Of we het nu willen of niet: AI is niet meer weg te denken uit ons dagelijks leven. Op elk medisch congres is artificiële intelligentie (AI) een hot topic. Op welke manier gaat generatieve AI het medisch-wetenschappelijk onderzoek, de gezondheidszorg en het werk van artsen veranderen? Kan AI artsen vervangen? Universitair hoofddocent bio-ethiek Karin Jongsma van het UMC Utrecht doet onderzoek naar de samenwerking tussen mens en AI.

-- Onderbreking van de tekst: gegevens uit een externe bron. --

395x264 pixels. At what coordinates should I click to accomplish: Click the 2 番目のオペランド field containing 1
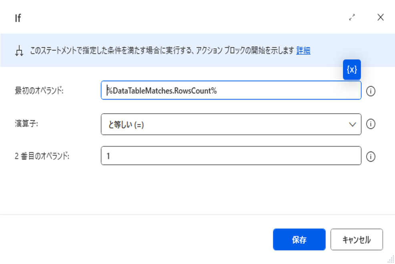pos(231,157)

Jongsma geeft leiding aan een groep onderzoekers die zich bezighoudt met de ethiek van (bio-)medische technologie, zoals digitale technologie en AI. Haar eigen onderzoek richt zich voornamelijk op de ethiek van AI-toepassingen in de zorg. Specifiek gaat het dan om de invloed van AI op de menselijke expertise en om de samenwerking tussen arts en AI, ook wel ‘human-AI collaboration’ genoemd. Jongsma probeert inzichtelijk te maken wat daaronder wordt verstaan en of die ontwikkeling wel wenselijk is. Volgens haar biedt AI zeker mogelijkheden, maar gaat het niet vanzelf de goede kant op.
Ethische kant van AI
AI is snel, kan de zorg efficiënter maken en zorgprofessionals ontlasten. Jongsma: “Daar kan niemand op tegen zijn, toch? In de ethiek analyseren we onder andere deze beloften. Er wordt van technologische toepassingen wel vaker gezegd dat ze zaken makkelijker, beter en efficiënter maken. Maar hoewel het waar is dat een e-mail sneller is verstuurd dan een brief, besteden we tegenwoordig meer tijd aan het lezen en versturen van e-mails dan dat we ooit aan brieven schrijven hebben gedaan. De vraag is dus hoe realistisch de beloften zijn die er over AI worden gedaan.”
Een andere vraag is hoe betrouwbaar AI is. Bij complexe diagnostische taken interpreteert AI gegevens om voorspellingen te doen. De vraag is dan: hoe komt AI tot een voorspelling? En op basis van welke gegevensset heeft AI dat geleerd? Bevat die gegevensset geen vervuilde gegevens of bias? Jongsma: “Deze technologie morrelt aan onze epistemische praktijken, oftewel hoe we tot bewijs komen en wat als bewijs telt. Hierbij speelt ook de ethische vraag: wat is de rol van de arts, en willen we dat AI taken overneemt van artsen of ondersteunend is aan artsen? Wij moeten die keuzes maken.”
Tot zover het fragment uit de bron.